E não devem estar o tempo todo distraídas nessas atividades, mas atentas ao que acontece ao seu redor, aprendendo a se relacionar, o que inclui passar pelos inevitáveis momentos de tédio, de espera, e buscar soluções criativas para lidar com momentos desconfortáveis ou não tão divertidos do dia a dia.

Crianças e adolescentes são mais vulneráveis ao consumo de material inadequado e contato com pessoas desconhecidas, na maioria das vezes sem consciência dos riscos desses comportamentos.

É dever dos pais assegurar a proteção integral à criança e ao adolescente, o que inclui verificar o material a que são expostos na internet, estabelecendo o tempo de uso e a qualidade do que se assiste.
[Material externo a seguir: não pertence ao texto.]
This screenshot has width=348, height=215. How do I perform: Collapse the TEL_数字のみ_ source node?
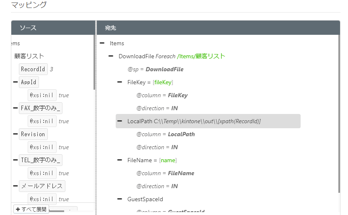click(16, 160)
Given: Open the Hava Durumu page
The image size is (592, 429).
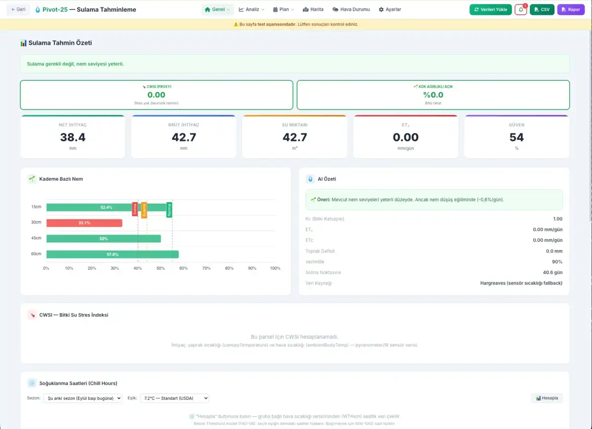Looking at the screenshot, I should tap(351, 9).
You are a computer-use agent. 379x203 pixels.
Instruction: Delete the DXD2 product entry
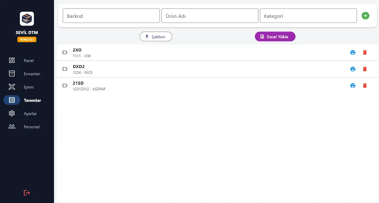365,69
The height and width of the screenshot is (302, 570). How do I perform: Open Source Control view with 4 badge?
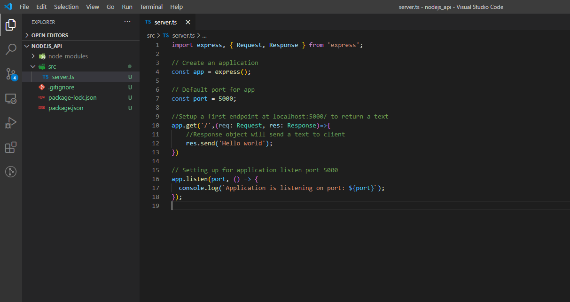[x=11, y=74]
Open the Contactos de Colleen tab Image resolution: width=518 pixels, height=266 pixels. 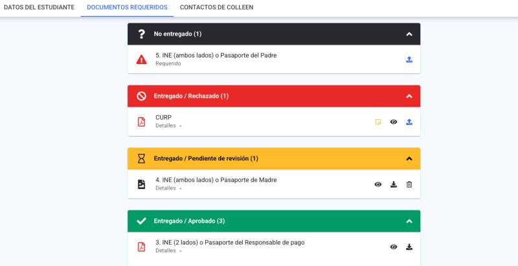(x=217, y=7)
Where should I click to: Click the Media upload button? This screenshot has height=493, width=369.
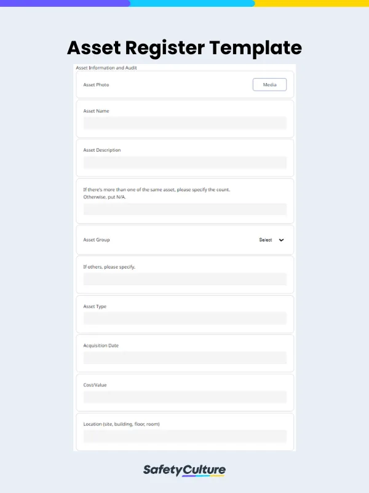(269, 84)
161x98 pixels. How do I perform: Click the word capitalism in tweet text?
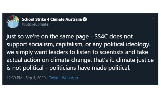coord(70,44)
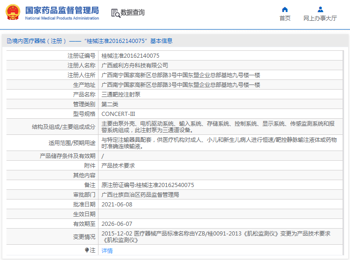Click the 数据查询 text
The height and width of the screenshot is (260, 350).
[x=133, y=12]
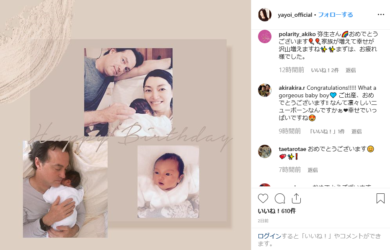390x250 pixels.
Task: Follow the account via フォローする
Action: (336, 15)
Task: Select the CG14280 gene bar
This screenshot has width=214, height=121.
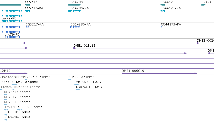Action: click(x=75, y=5)

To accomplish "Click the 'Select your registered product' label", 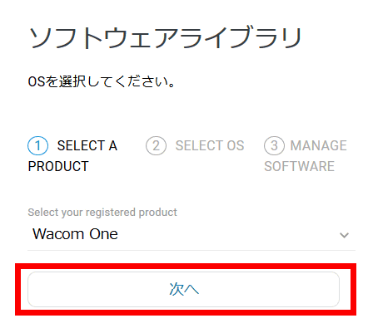I will pyautogui.click(x=102, y=213).
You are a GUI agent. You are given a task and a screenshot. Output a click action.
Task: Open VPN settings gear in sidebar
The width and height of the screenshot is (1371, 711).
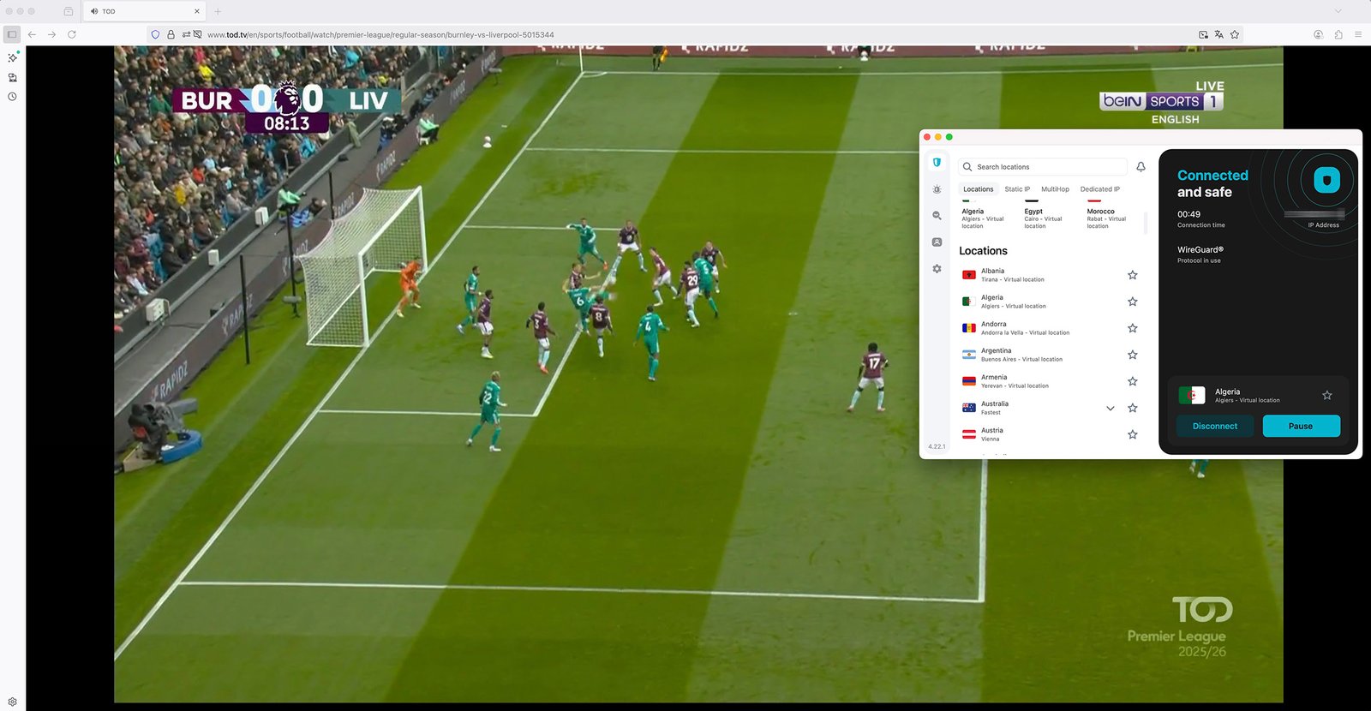pos(937,269)
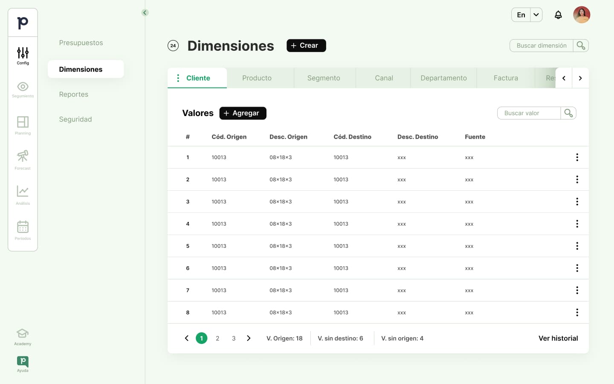Viewport: 614px width, 384px height.
Task: Click the Agregar value button
Action: point(243,113)
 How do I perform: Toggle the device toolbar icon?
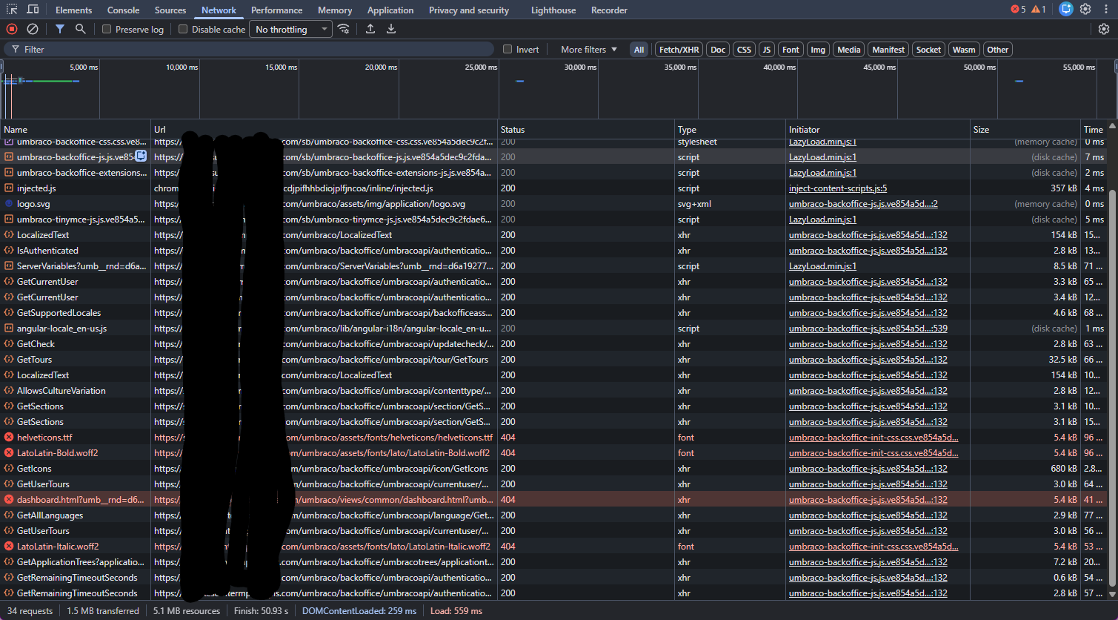click(x=33, y=10)
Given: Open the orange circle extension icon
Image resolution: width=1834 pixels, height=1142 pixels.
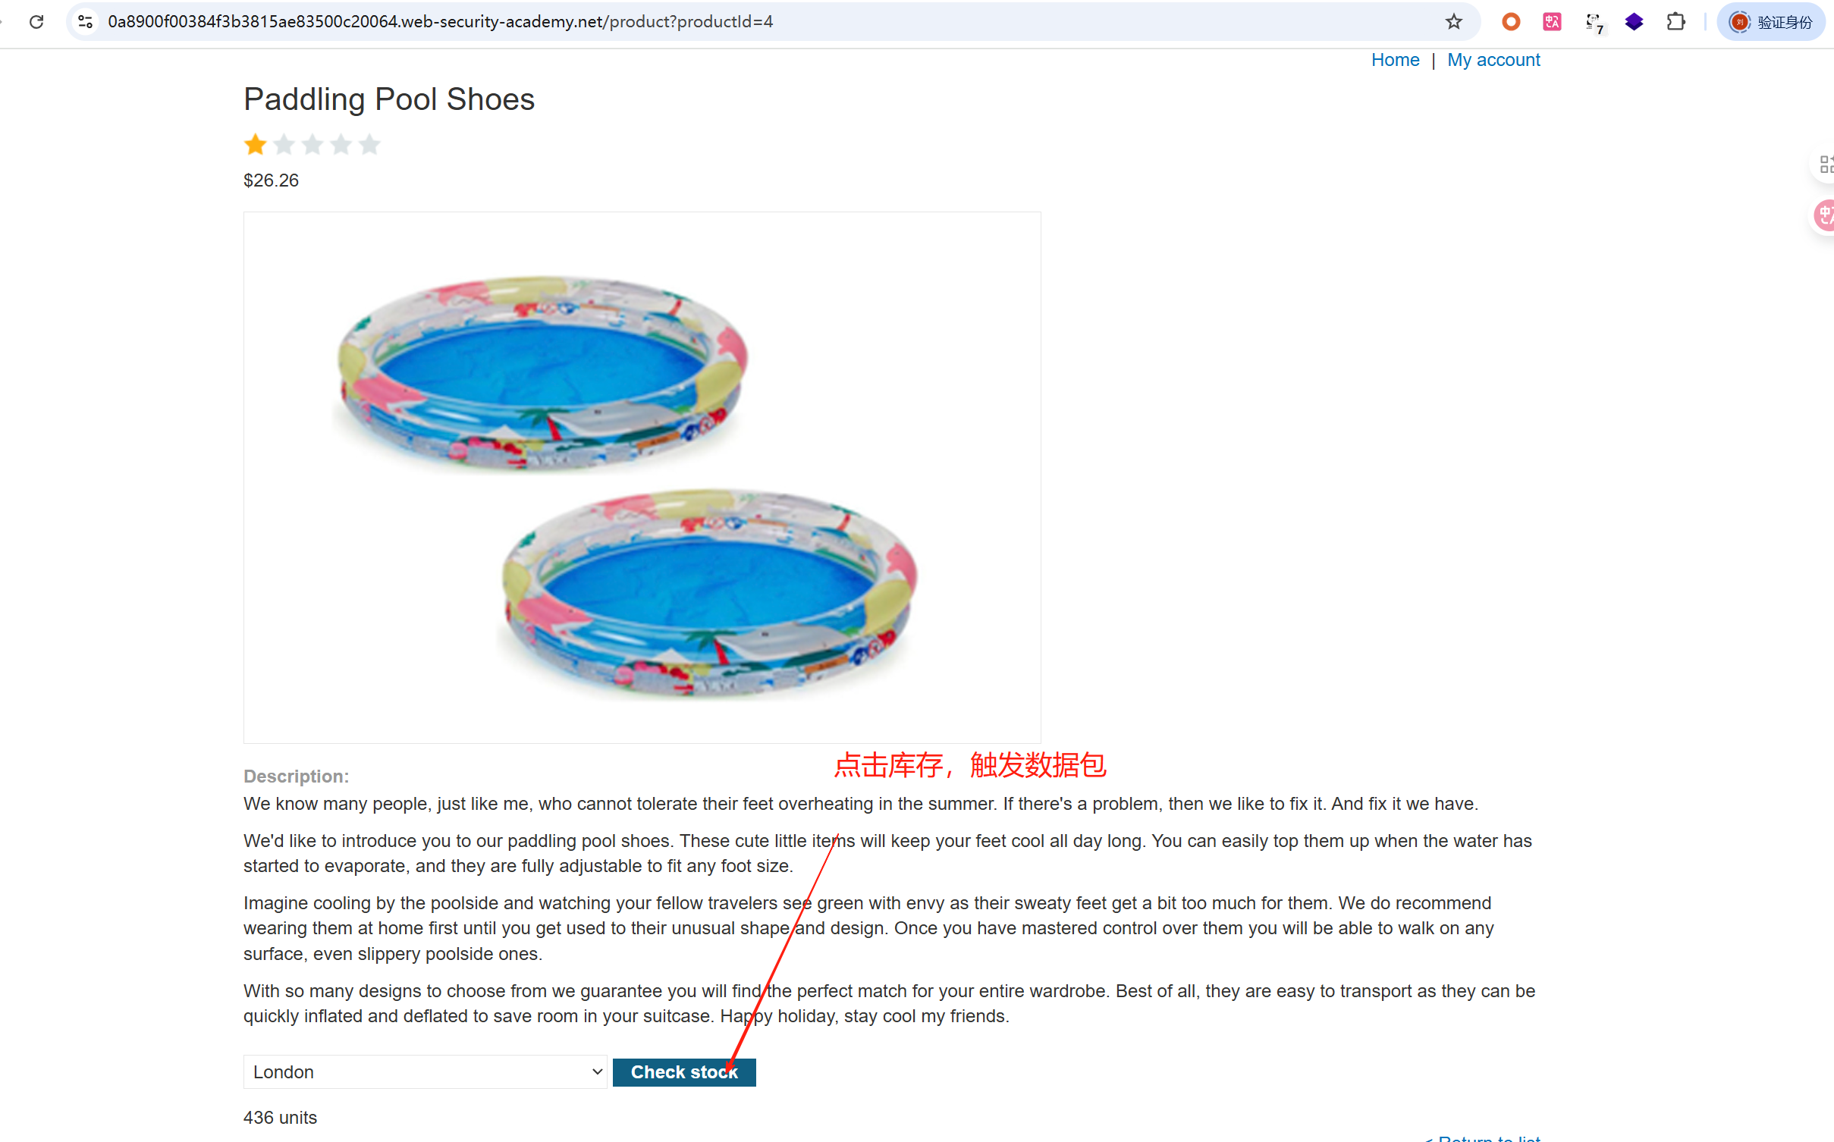Looking at the screenshot, I should tap(1510, 22).
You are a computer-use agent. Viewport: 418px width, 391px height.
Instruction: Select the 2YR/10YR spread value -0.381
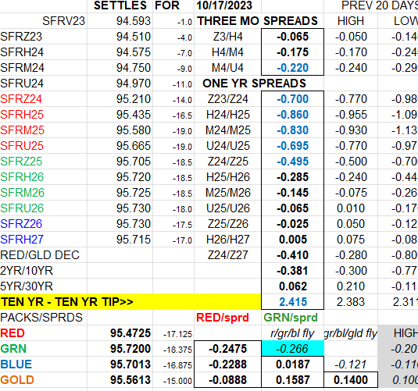coord(292,271)
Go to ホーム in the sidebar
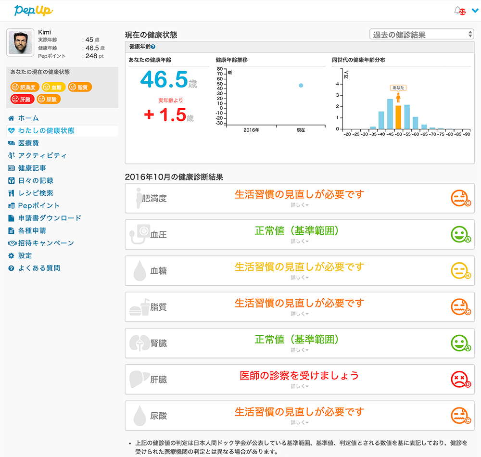481x457 pixels. tap(28, 118)
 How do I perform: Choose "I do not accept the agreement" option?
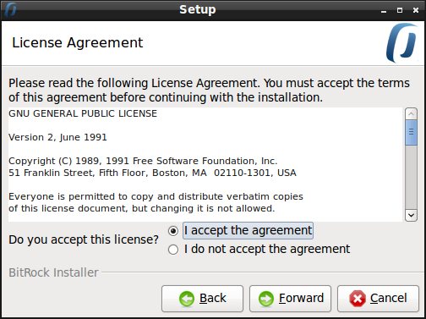[173, 250]
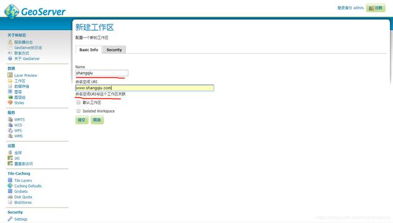Viewport: 393px width, 223px height.
Task: Click the 注销 logout button
Action: (x=375, y=8)
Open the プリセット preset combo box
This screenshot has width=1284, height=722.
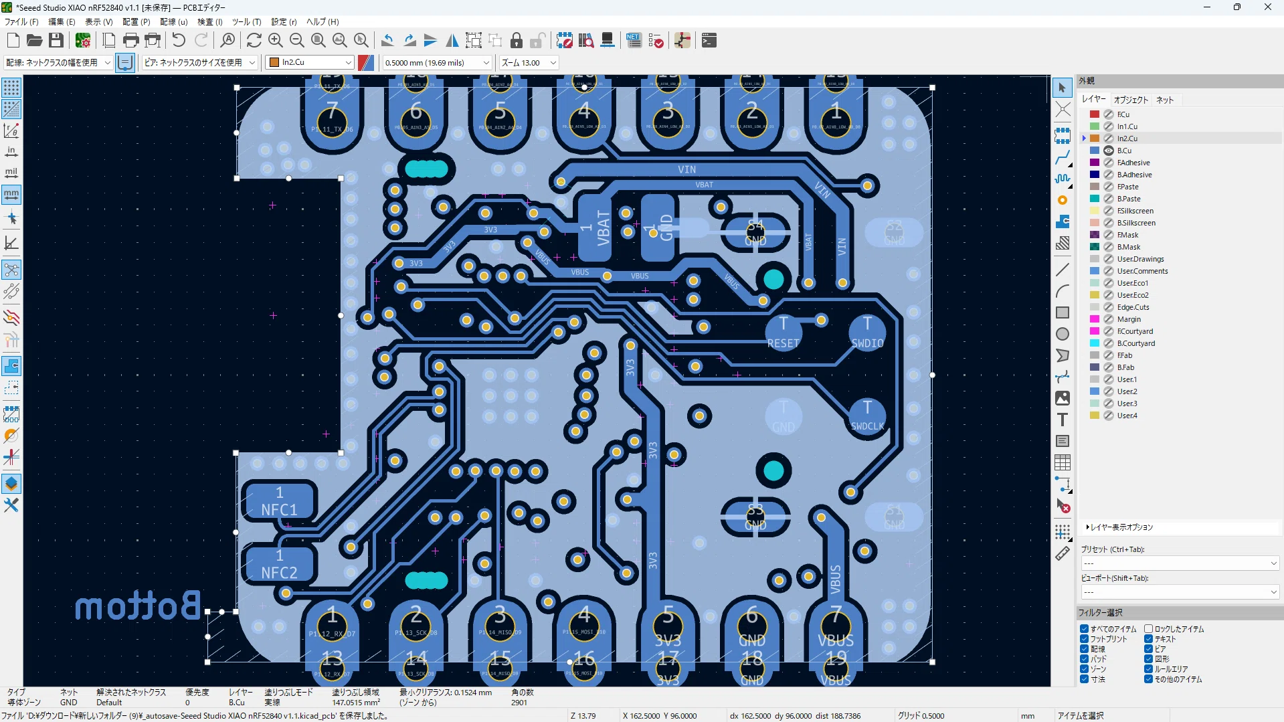[x=1180, y=563]
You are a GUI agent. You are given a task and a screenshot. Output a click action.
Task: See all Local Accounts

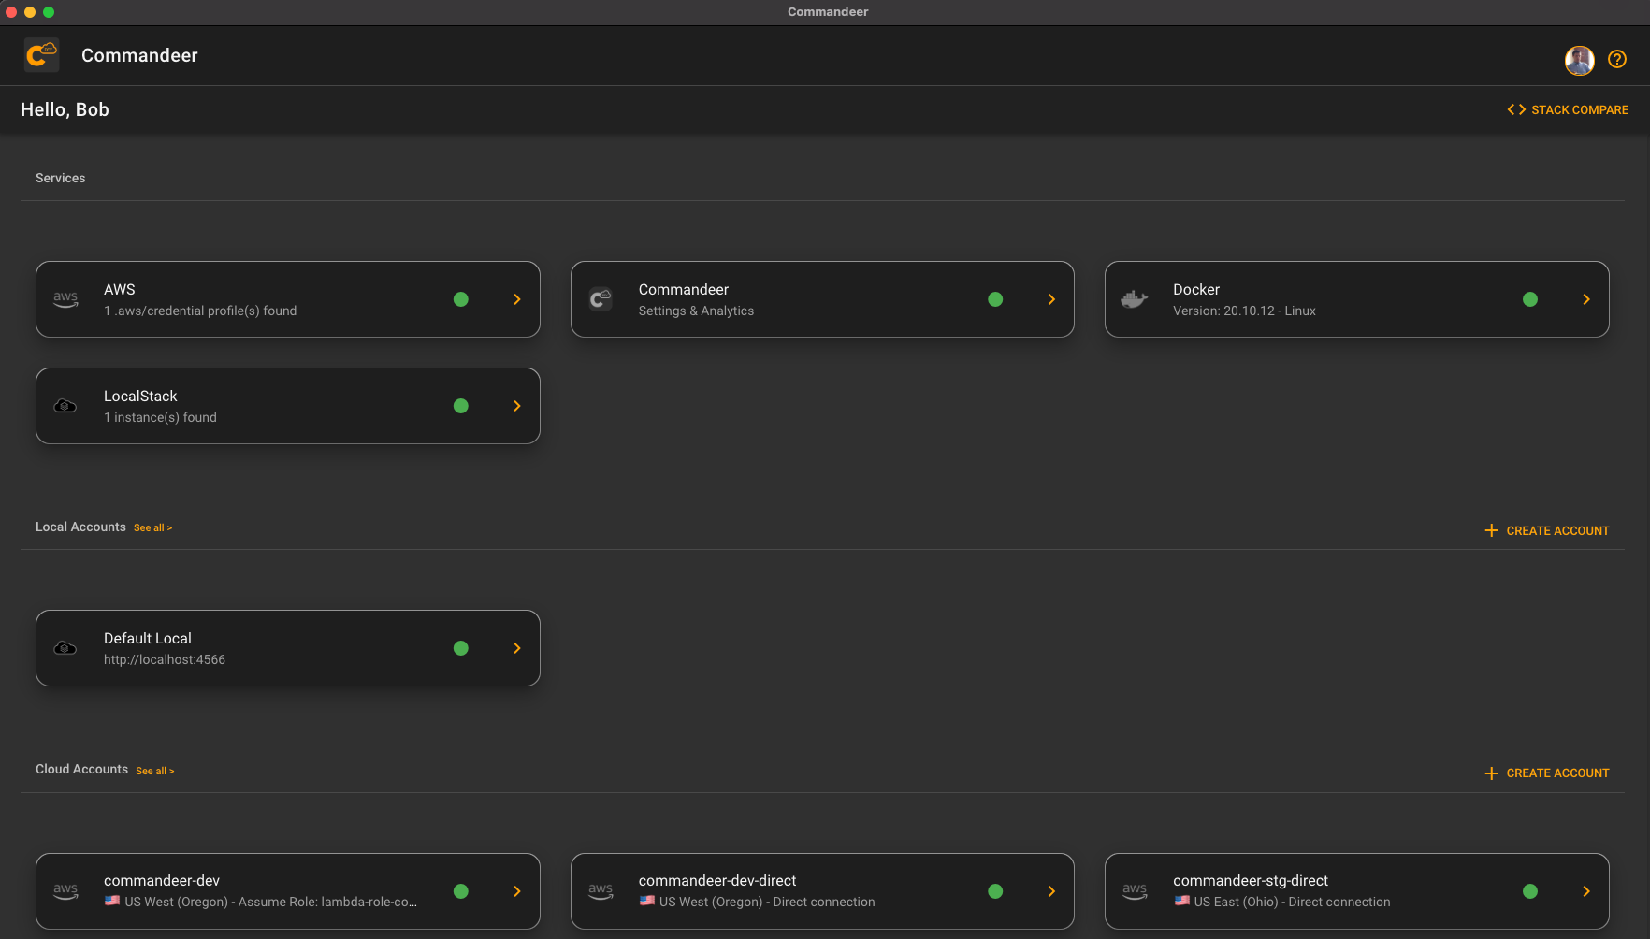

Além disso, crianças e adolescentes devem ser conscientizados também sobre a necessidade de ter hábitos saudáveis e conversar sobre as questões surgidas no ambiente virtual, incluindo o cyberbulling.

Tecnologias para crianças e adolescentes

A Sociedade Brasileira de Pediatria estabeleceu algumas diretrizes para orientar aos pais quanto ao bom uso das tecnologias:

  • O tempo de uso deve ser limitado e proporcional às idades e às etapas do desenvolvimento das crianças
  • Evitar ao máximo a exposição de crianças menores que 2 anos a telas, especialmente de celulares e tablets
  • Não utilizar, em qualquer idade, tablets e celulares na hora das refeições e na hora de dormir
  • De 2 a 5 anos, o tempo de tela deve ser no máximo de 1h por dia
  • Entre 0-10 anos, evitar televisão e computador no próprio quarto
  • Adolescentes não devem ficar isolados por muitas horas em seus quartos e devem ter limitação do horário para dormir
  • Sempre avaliar o conteúdo que crianças e adolescentes assistem – atenção para conteúdos que propagam ódio e violência
  • Estabelecer limites para uso das tecnologias e equilibrar com atividades esportivas e ao ar livre
  • Sempre instruir sobre não compartilhar senhas, fotos ou informações pessoais com pessoas desconhecidas
  • Conversar sobre valores familiares e regras de proteção social para uso saudável e construtivo das tecnologias
  • Os adultos também devem dar o exemplo e estabelecer limites para uso de celular durante o período que estão com as crianças; também não é nada positivo ter pais ou cuidadores sempre distraídos. É preciso aproveitar os momentos para conviver

É claro que se pode fazer bom uso das tecnologias e que os danos também dependem de uma complexa interação com outros fatores familiares e emocionais envolvidos.

Cada família deve refletir sobre as recomendações atuais e tentar achar de forma equilibrada, aquilo que funciona melhor para sua realidade.

Porém, independentemente do tempo de uso, os pais devem pensar: por que está sobrando tanto tempo para ficar no celular e no tablet?

Por que esse tempo não está preenchido com brincadeiras, conversa, leitura, ajudar nas tarefas domésticas, dentre outras atividades tão importantes na formação da criança?

O tempo da infância é muito curto e precioso demais para ser desperdiçado.